I watch her go, hair swinging.
Dr. Klein says, “Does anyone in your family have prosopagnosia?”
“I’m not sure. Why?”
“Face blindness is often genetic, but there are three categories of prosopagnosia: acquired, developmental, and congenital. It can also be a symptom of other disorders, such as autism. Did you ever experience a fall or a childhood illness of the brain?”
“I fell off the roof when I was six.”
“Did you hit your head?”
“Could something like that cause face blindness?”
“Yes. It’s not as common as developmental prosopagnosia, but it’s possible.”
“I banged it pretty hard. I had to have stitches.” Instinctively, I reach for the thin raised line along my scalp.
She types away, and as she does, it hits me: This woman is going to dig around in your brain. You can’t hide from her.
She wants to know what kind of tests were done after I fell, and then she wants to know if I was able to recognize faces before the age of six.
The honest answer is I don’t know. Yeah, I had every test imaginable to see what damage had been done to my brain. But did I know people by their faces back then? I’m not sure.
She says, “Certainly your parents would have noticed a difference if you suddenly had trouble recognizing everyone.”
“I think I’ve always been good at compensating and covering up. I mean, even back then. Maybe I could recognize people before, but I was so young …”
“Did your parents notice behavioral changes?”

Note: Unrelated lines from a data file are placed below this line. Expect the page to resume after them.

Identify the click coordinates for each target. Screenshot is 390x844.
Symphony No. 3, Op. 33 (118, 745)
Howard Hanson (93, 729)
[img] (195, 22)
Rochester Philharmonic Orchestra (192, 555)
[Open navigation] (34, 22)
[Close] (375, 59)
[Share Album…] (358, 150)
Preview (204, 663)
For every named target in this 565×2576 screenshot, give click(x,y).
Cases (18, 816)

“My mom said they expected me to become this cautious kid, but I got louder. She says that’s when she started going gray.”
I give her a smile, but she’s busy typing. I sit there looking around, telling myself to man up, son, stop feeling nervous. In a minute, she folds her hands in her lap and begins talking. “I’m not sure how much research you’ve done, Jack, but one of the earliest documented cases of prosopagnosia dates from 1883 … Lewis Carroll was rumored to be prosopagnosic. The next time you read Alice in Wonderland, you might see the clues … I’m sure you’re familiar with identifiers. As you know, hairstyle and clothing can change on a daily basis. We’ve met a lady who identifies people by their wedding rings because this is an identifier that rarely changes …”

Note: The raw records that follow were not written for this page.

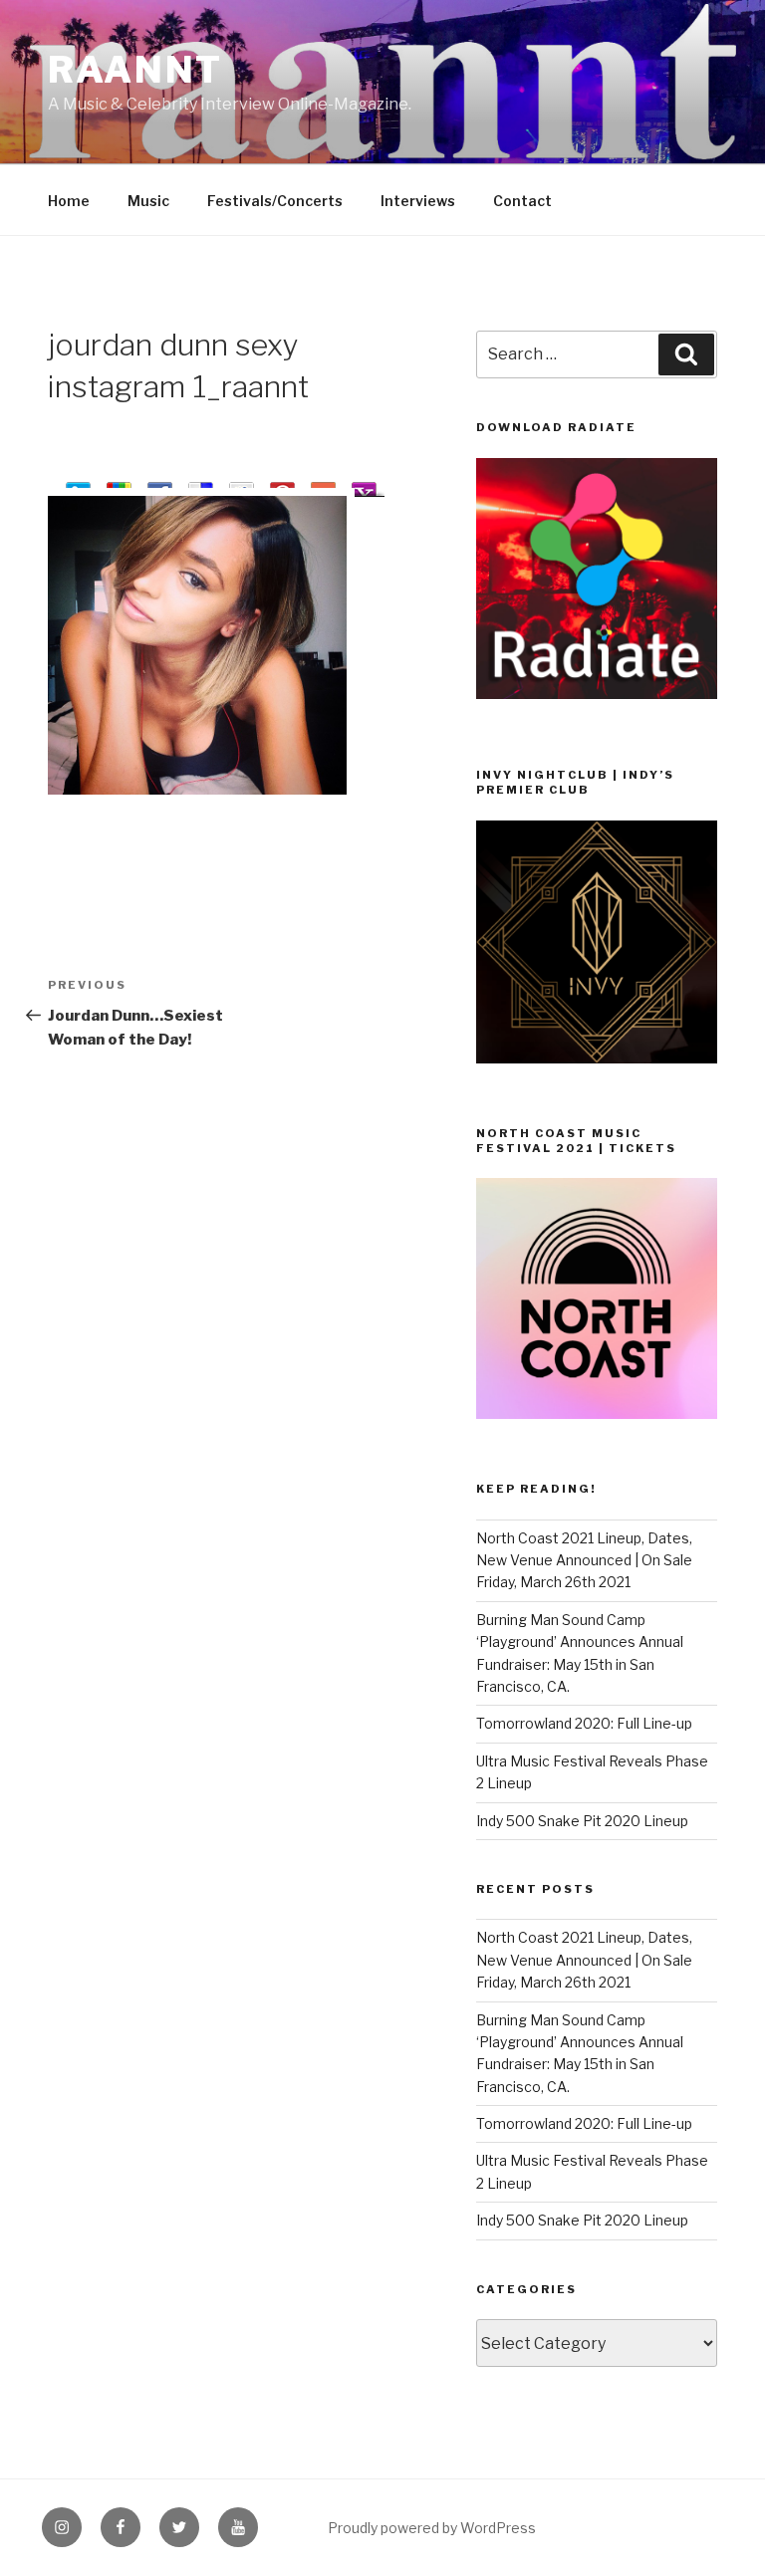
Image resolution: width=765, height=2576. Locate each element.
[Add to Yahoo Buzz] (364, 485)
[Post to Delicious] (200, 485)
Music (148, 200)
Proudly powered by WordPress (432, 2527)
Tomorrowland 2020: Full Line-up (584, 1723)
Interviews (418, 200)
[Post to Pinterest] (282, 485)
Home (69, 200)
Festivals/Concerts (275, 200)
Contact (522, 200)
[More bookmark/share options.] (323, 485)
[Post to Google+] (119, 485)
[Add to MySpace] (241, 485)
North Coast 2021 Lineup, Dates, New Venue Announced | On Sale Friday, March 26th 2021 (584, 1560)
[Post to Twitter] (78, 485)
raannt (135, 70)
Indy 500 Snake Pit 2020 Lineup (582, 1820)
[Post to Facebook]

She’s about to see everything you’re hiding.
Suddenly, I feel naked. I actually have to look down at myself to make sure I’m still wearing clothes.
The first test is famous faces. This is similar to one I took online—photos of celebrities with their hair and ears removed. Dr. Klein says, “Okay, Jack. The clock isn’t ticking here, so feel free to take as much time as you need.”